Afghanistan's Dangerous New Wealth

An Afghan coal miner rests at a mine in Karkar, Afghanistan, in 2004. Paula Bronstein/Getty Images

Afghanistan has struck gold. And iron. And copper, cobalt, and lithium. A U.S. survey discovered almost $1 trillion of mineral deposits there, reports The New York Times. But it may not be good news.

The report, by James Risen, describes an internal Pentagon memo that states Afghanistan could become the "Saudi Arabia of lithium." Officials are hopeful that the wealth will help stabilize the country. 

Afghanistan, it hardly needs be said, is war-torn, has little infrastructure and has an economy dominated by the cultivation and export of opium poppies. The US (which will soon have 100,000 troops on the ground as part of a surge to bring peace to the country) and a shaky and corrupt central government battle with canny Taliban guerillas who have fought insurgent campaigns since they could walk. A patchwork of loosely affiliated warlords complicate matters further. 

Meanwhile America is just one of many nations caught in a torrent of geopolitical interests. Already vertigo-inducing relations with Pakistan, Russia and China on the country will not get any easier now the four nations are tacitly competing for trillions in untapped wealth.
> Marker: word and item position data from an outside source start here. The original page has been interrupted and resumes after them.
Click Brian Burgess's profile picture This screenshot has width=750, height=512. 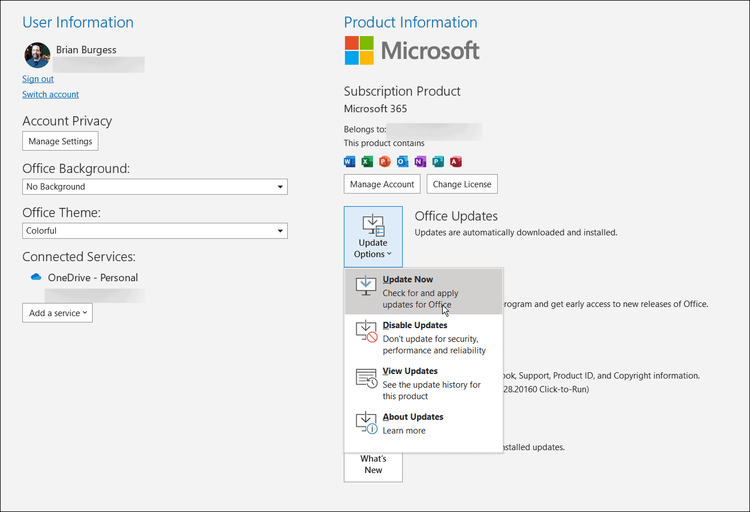coord(37,54)
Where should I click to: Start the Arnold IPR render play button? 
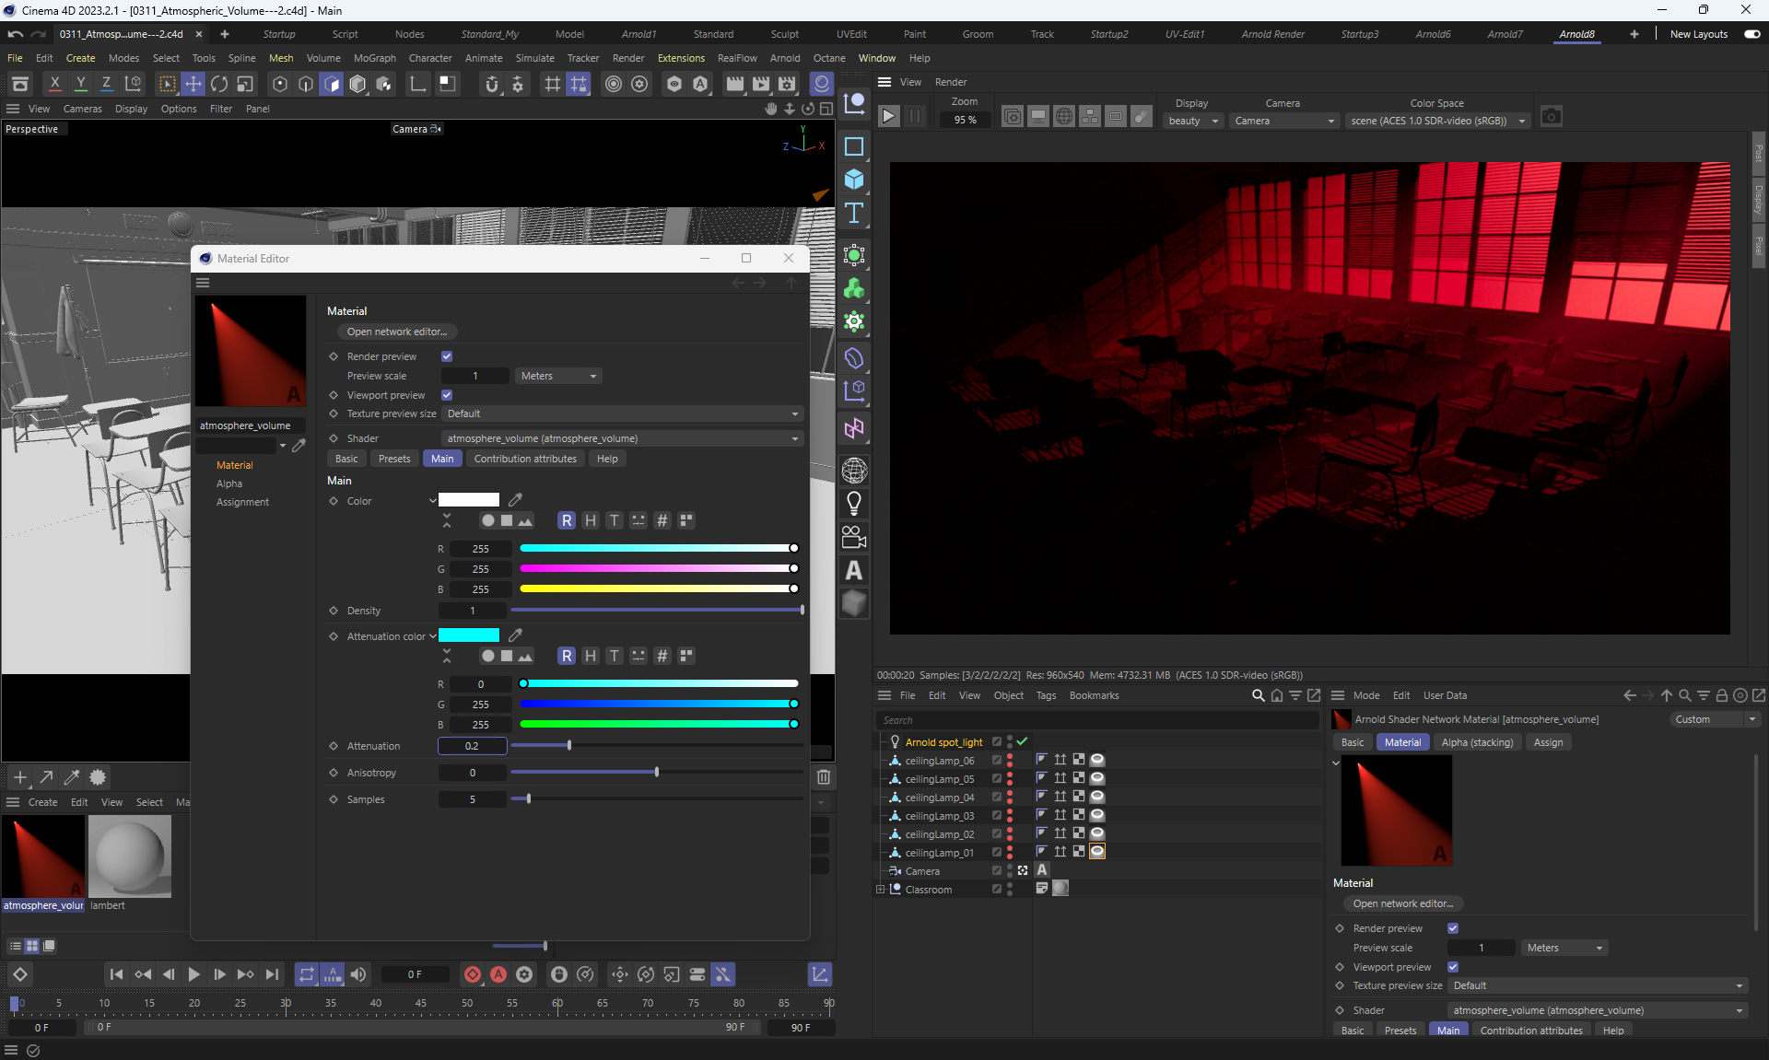tap(888, 117)
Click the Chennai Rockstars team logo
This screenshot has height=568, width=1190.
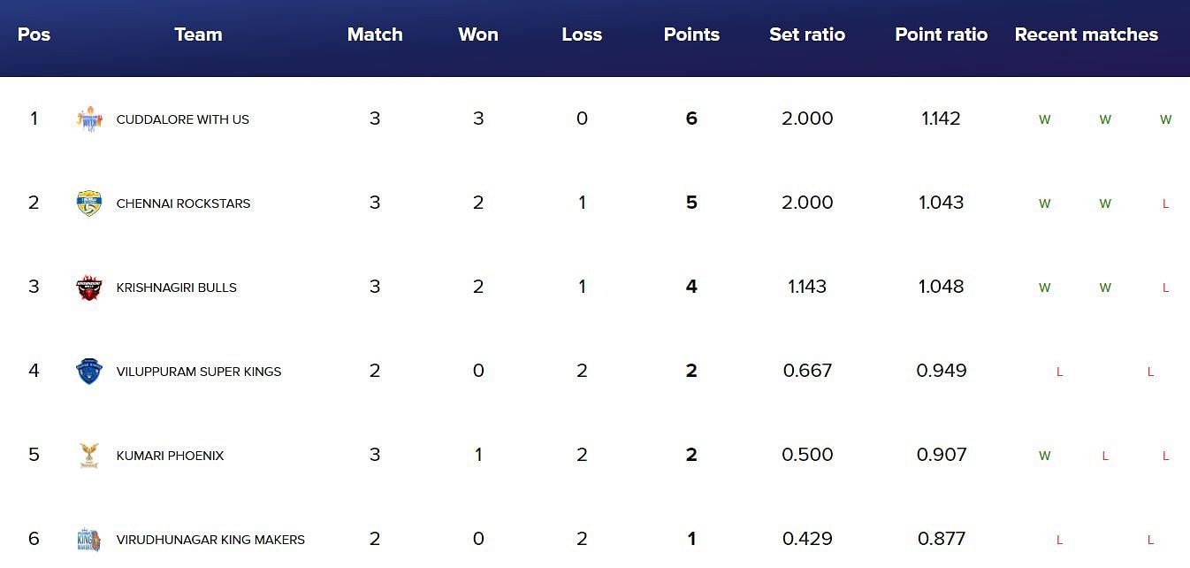click(89, 203)
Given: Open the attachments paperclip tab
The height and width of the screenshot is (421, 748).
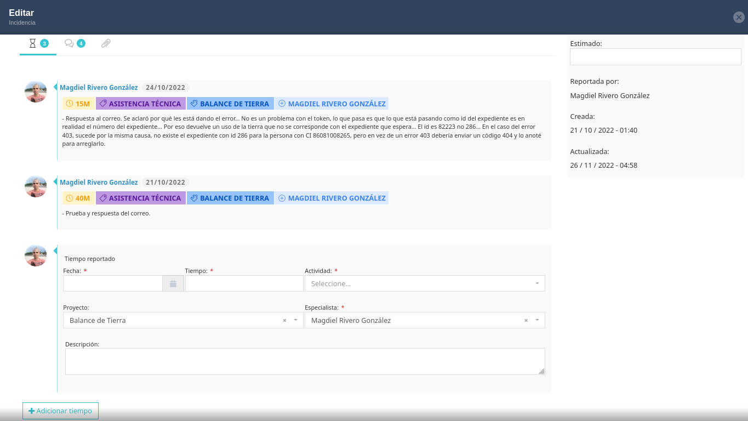Looking at the screenshot, I should pyautogui.click(x=106, y=43).
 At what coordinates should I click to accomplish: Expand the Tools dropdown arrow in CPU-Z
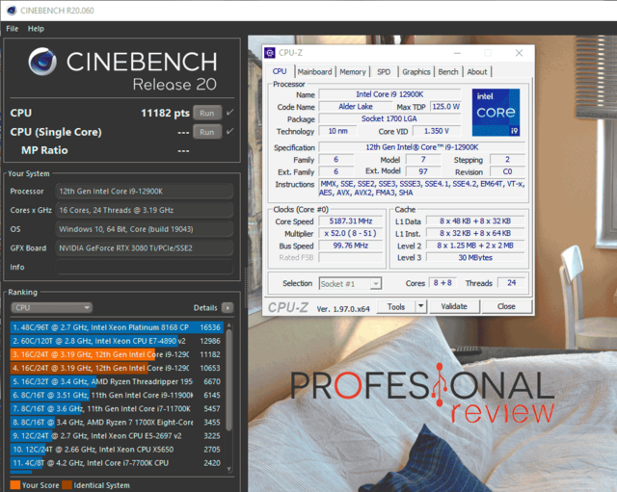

Indeed, the Times article points out that last year "Afghanistan’s minister of mines was accused by American officials of accepting a $30 million bribe to award China the rights to develop its copper mine."

In such circumstances, the mineral wealth could be a curse. The Times is understated on the matter. "Instead of bringing peace, the newfound mineral wealth could lead the Taliban to battle even more fiercely to regain control of the country," says Risen.  

The analogues are not promising. As lottery winners and rap stars will tell you, mo' money often means mo' problems. Saudi Arabia itself, though currently somewhat stable, has not been politically transformed since oil was first discovered there in the 1930s. As recently as 2008 the country was described as an "authoritarian regime," in The Economist's Democracy Index, which it placed 161st of 167 countries. 

It is not alone. At a conservative estimate, 13 of the top 50 countries by oil reserves are unstable, and many of those—like Yemen, Equatorial Guinea and the Democratic Republic of the Congo—are among the most oppressive, dangerous and violent places in the world. 

The latter was the birthplace for the phrase 'blood diamond'. We sincerely hope there is no gruesome prefix added to Afghan lithium in the near future.